Six baby belted kingfishers arrived at VINS Wildlife Services this morning. Yesterday, a man was out bulldozing in his yard when he disrupted a cavity nest in which seven of the young birds were nesting. Mom and Dad Kingfisher flew off from the nest and did not return after several hours passed. When one of the original seven babies died, the man knew it was time to call a rehabilitator. So now we have them in our care. All birds seem to be in good health, and are being fed 2-3 minnows every hour.

Kingfishers are found year-round throughout Vermont and much of the United States, and are often heard before they're seen. They have a tremulous, trilling cry that they sing loud and clear while flying. You can often spot kingfishers above a river or lake, perched on a tree branch or power line, where they get a -- well -- bird's-eye-view of the water and the fish moving within it. Once they spot a fish, they plunge into water to grab it with their large beaks.

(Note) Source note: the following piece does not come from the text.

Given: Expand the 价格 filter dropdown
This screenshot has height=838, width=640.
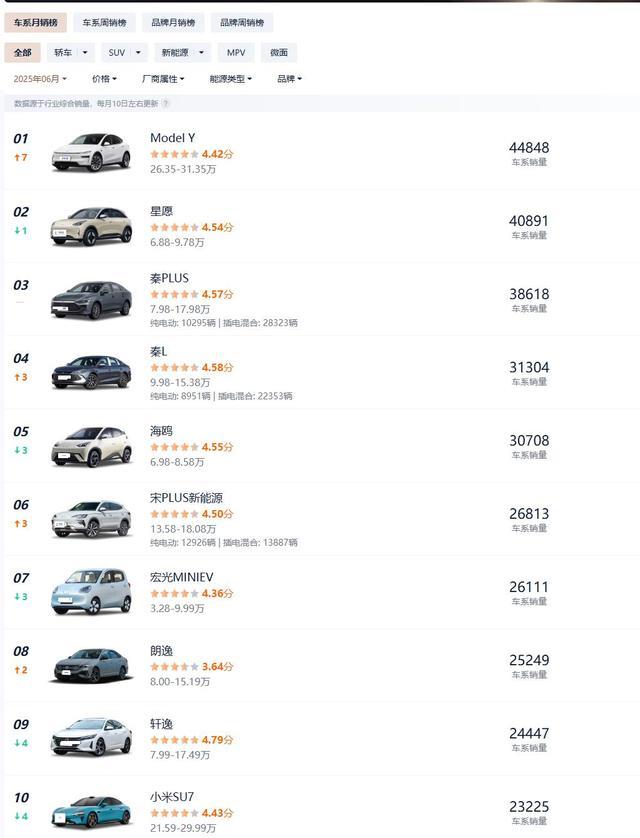Looking at the screenshot, I should click(x=104, y=79).
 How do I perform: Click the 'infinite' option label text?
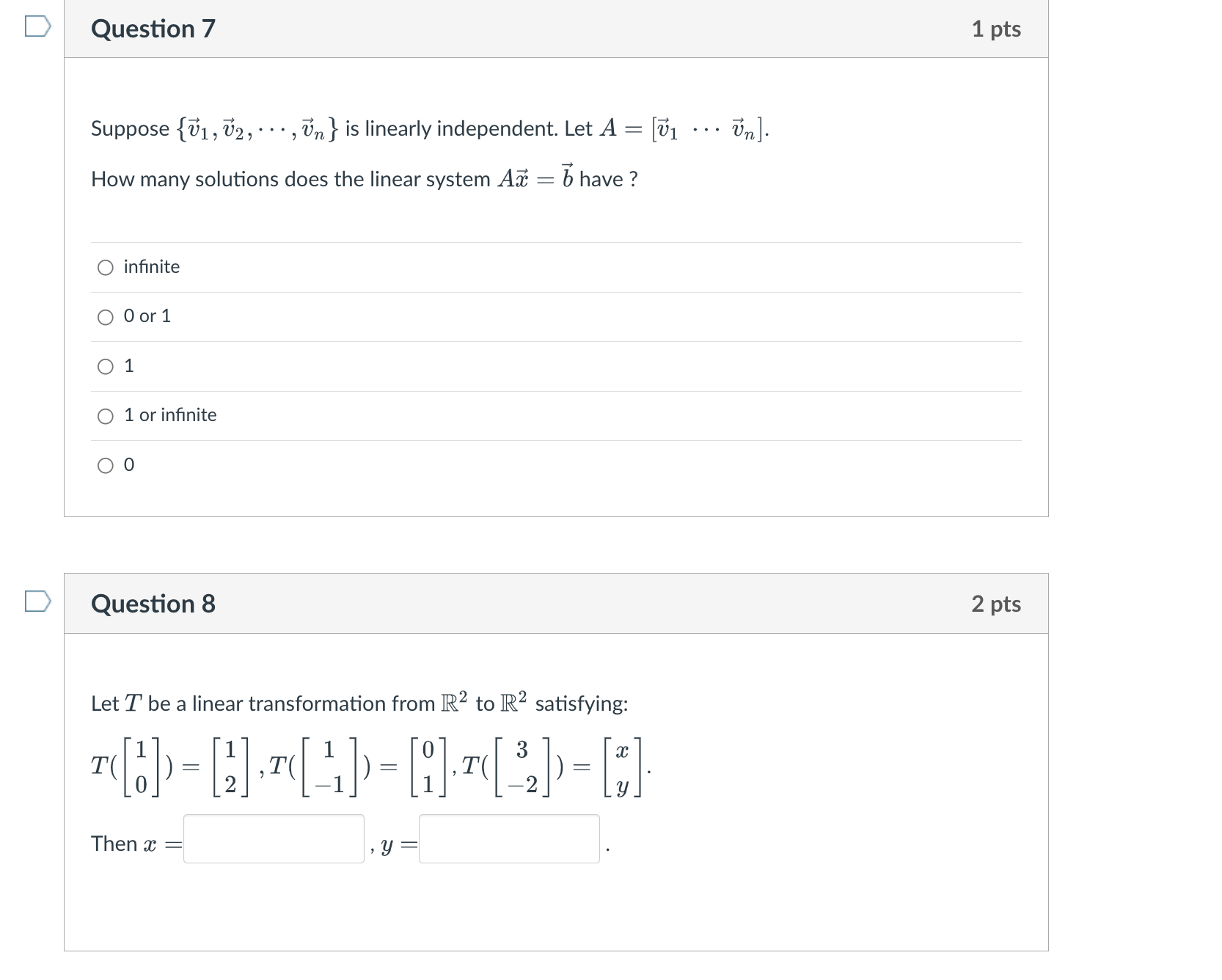150,267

In our video below, Wildlife Services' staff Ian and Sara hand-feed minnows to one of the kingfishers.


video

Wednesday, July 1, 2009

Little, Green, Minnow-Eating Machine!

A long-necked cutie made his way into VINS Wildlife Services on June 27. The fledgling green heron, with his bright yellow legs and downy feathers, is a bit of a rarity in Wildlife Services (although they are found throughout Vermont). Although we're sorry he's injured, we all appreciate the opportunity to work with this wading bird and see him up close.

video

The young heron was attacked by a dog. Initially the heron was brought to a rehabilitator in northern Vermont, but was transferred here where we could better accommodate the bird's needs.

The heron has a fracture in his tibiotarsus -- a bone in the bird's leg below the femur. The leg has been splinted by Wildlife Services staff, and the heron is doing well. He's being fed whole minnows throughout the day. His splint is due to come off on July 5 so that we can check on the healing progress of the bone. In the video above, you can see the splint as well as a special shoe we made to keep his toes flat while the splint is on. Also, note the minnows swimming in one of the bowls beside him!

And in other news...

Nestling American Kestrel: Abducted!
A lot of the babies that come into VINS Wildlife Services are considered "abducted, healthy" nestlings or fledglings. These are the birds that have been well-cared for by the bird parents, but who a human figured was injured because the youngster wasn't in a nest. It's an easy mistake to make, as it can be difficult to discern whether a young bird on the ground needs help. Often times, however, a baby bird on the ground just needs to be re-nested or is simply fledging -- meaning the bird is trying out his wings, and doesn't quite have the whole flying thing down.

video

We use the term "abducted" as essentially a bird was stolen, or bird-napped, from its proper habitat. However, we realize that people are just trying to do the right thing and help an animal, and there's no maliciousness involved in the bird's "abduction." For more info on when to rescue a baby bird and when to leave it alone, read our Baby Bird Facts.

The American kestrel featured in the video above is considered an "abducted" nestling. He was found sitting on a family's front porch. When brought in for examination, Wildlife Services' staff deemed the bird in good health -- a bird who should have been re-nested with its siblings and parents. Since the bird is healthy and since it's always best to have the proper parents for a baby bird, we are going to try to re-nest the kestrel with another group of baby kestrels known to be nesting on a local man's property. As long as the birds are the same age, the mother and father kestrel should accept the newbie as their own.